The unhealed healer wants gratitude from his brothers, but he is not grateful to them. That is because he thinks he is giving something to them, and is not receiving something equally desirable in return (T-7.V.7:1-2).
This concept of relationships – giving to get and needing to come out ahead in the bargain – is very stressful. Yet it is also hard to see, especially when it is happening, and it is also hard to relinquish. In the first place, we are habituated to it. And in the second, when we question it, it is seductively logical and sound.
For example, if we sit down at the table and there is only one slice of pie, then you and I cannot both eat it. We are going to have to share it. Or fight over it. Or one of us will say “you eat it” and feel secretly pleased with our righteousness, or bitter that we always have to be the one to take the high road.
In terms of bodies, and in terms of the world bodies inhabit, there is really no way around that outcome.
It is very hard to be consistently and genuinely grateful in that scenario! In truth, we don’t want to be grateful because we are winning at someone else’s expense. And we do want a gratefulness that is not conditional on satisfying the body’s wants and perceived needs. As Bill Thetford once said, there has to be another way.
It is helpful to practice gratefulness, even when we are not feeling it – perhaps especially when we are not feeling it. A focus on gratitude when it seems that things are not working out, can be instructive. We are sick, we can’t pay the bills, someone we love has died, the car won’t start, the rose bush didn’t bloom . . .
When I say “practice” gratitude, what I really mean is simply to notice it. If we can’t find it, it is only because we are actively hiding it, which is a childish (but effective) form of resistance. When attention seeks gratefulness, gratefulness will be found. Why? Because the mind that seeks it is the mind that knows that where it is. And gratitude wants to be found. Gifts always do.
In this way we learn that gratitude does not need to be linked to anything external. There is nothing wrong with being grateful for a sunny day or a friendly email or a homemade molasses cookie or whatever, but gratitude is hardly so limited. It’s like the sky. It’s just there. It’s always there, but we don’t always notice it. Gratitude for what works is like a grain of sand. Gratitude for gratitude’s sake is the whole desert and then some.
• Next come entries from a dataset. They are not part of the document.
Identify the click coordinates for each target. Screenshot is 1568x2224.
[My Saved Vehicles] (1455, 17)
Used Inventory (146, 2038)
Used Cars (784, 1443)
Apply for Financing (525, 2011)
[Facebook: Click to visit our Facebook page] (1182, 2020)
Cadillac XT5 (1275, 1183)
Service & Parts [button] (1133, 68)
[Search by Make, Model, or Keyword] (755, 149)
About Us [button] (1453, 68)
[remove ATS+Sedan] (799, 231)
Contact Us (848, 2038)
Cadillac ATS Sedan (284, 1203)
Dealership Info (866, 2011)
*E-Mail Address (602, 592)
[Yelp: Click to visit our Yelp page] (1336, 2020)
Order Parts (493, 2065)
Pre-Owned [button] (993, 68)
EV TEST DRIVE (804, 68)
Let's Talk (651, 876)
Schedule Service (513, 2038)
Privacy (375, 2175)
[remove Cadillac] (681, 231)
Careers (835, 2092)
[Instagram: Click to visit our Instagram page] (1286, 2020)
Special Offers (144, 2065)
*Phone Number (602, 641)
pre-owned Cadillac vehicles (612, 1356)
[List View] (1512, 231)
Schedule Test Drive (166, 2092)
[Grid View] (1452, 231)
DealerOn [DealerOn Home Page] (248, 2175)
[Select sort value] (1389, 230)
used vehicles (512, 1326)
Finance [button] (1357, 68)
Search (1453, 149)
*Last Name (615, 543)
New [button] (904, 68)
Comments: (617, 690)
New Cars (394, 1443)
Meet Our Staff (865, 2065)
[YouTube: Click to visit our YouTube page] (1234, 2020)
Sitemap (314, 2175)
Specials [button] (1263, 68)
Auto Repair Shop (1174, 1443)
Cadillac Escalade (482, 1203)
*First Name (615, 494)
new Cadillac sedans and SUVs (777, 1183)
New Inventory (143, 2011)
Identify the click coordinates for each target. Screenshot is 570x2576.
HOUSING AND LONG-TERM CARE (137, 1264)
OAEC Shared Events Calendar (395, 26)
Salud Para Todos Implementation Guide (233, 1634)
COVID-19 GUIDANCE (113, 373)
When gratitude becomes us, it naturally extends itself. When I am grateful, I am relieved of the drive to get and become. So I am more available to those around me. I am more present and less judgmental. I see what is, rather than what I would have it be. I am not bent on getting something from you. I am not cultivating some gift by which I hope to elicit a certain response from you. I am not dwelling on what you haven’t said or haven’t given.
It is so much easier to be in relationship this way.
Gratitude ends desire’s rampages and the result is life-giving stillness. When we are in the presence of a brother or sister’s gratitude, it is like a weight is lifted from our shoulders. It is like a giant breath too long held is released. This gentle clarity is our reality. This lovingkindness is our home.
The mind we share is shared by all our brothers, and as we see them truly they will be healed. Let your mind shine with mine upon their minds, and by our gratitude to them make them aware of the light in them . . . This is true communion with the Holy Spirit, Who sees the altar of God in everyone, and by bringing it to your appreciation, He calls upon you to love God and His Creation (T-7.V.11:2-3, 6).
Our practice of A Course in Miracles – our learning how to heal and be healed – is enriched when we give attention to gratitude. In particular, we can begin to loosen the notion that it is contingent on anything external. It does not spring into existence because of circumstances the ego deems fortuitous. It is the essence of what we are in truth.